Como en la película Tomorrowland (2015) dirigida por Brad Bird, el mundo del mañana es ya una realidad a día de hoy. Sin darnos cuenta, la ciencia ficción es una realidad que interactúa con lo que será nuestra vida cotidiana: los camiones de aquí a cinco años van a ir en su mayoría sin conductor; la erradicación del hambre se va a conseguir gracias a los avances de la alimentación y de la sanidad; dentro de 20 años nadie tendrá monedas físicas; el móvil estará integrado en el cuerpo; la inteligencia artificial va a permitir que los ciborg convivan con nosotros... No es una fantasía, sino una prescripción que hace Ángel Bonet en su apasionante libro El Tsunami Tecnológico (Deusto).
Todos estos cambios él ya los ha experimentado y están disponibles en fase de prueba. Pero como me advierte, que nadie dude que van a ser una realidad. Una realidad que va a cambiar nuestras vidas, como pasó con la Revolución Industrial. "La diferencia es que la Disrupción Tecnológica transformará nuestro planeta en solo dos o tres décadas y no en dos siglos, como ocurrió cuando se inventó la máquina de vapor".
Pero la gran pregunta es: ¿Qué estamos haciendo nosotros para adaptarnos al cambio? De-pendiendo de cómo sea la respuesta, la Revolución Tecnológica puede ser una gran oportunidad o una enorme amenaza. Otros países ya se han puesto las pilas y están enfocando la enseñanza, la economía, la política, las leyes y su sector público y privados a lo que se nos viene encima.
Desgraciadamente, España no está entre esos países. No hay ningún líder que esté orientando a la sociedad para ayudarla a coger el tren de la llamada Cuarta Revolución Industrial. Solo un dato: "Si hace veinte años España hubiese hecho el mismo es-fuerzo inversor en digitalizar nuestra economía como hizo Estados Unidos, nuestro PIB habría crecido un 30% más.

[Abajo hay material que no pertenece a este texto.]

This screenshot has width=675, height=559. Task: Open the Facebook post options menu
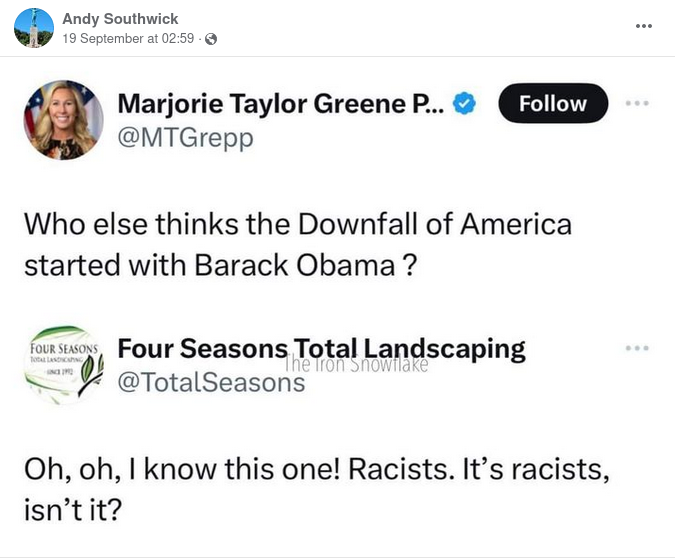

Seríamos un treinta% más ricos". No lo hicimos y así nos va. Como sociedad, hemos centrado nuestras preocupaciones en problemas que son mas propios del siglo XIX. Los Presupuestos Generales para el próximo año son un buen reflejo de lo que les preocupa a nuestros gobernantes: mucho gasto corriente y poca inversión en tecnología y enseñanza.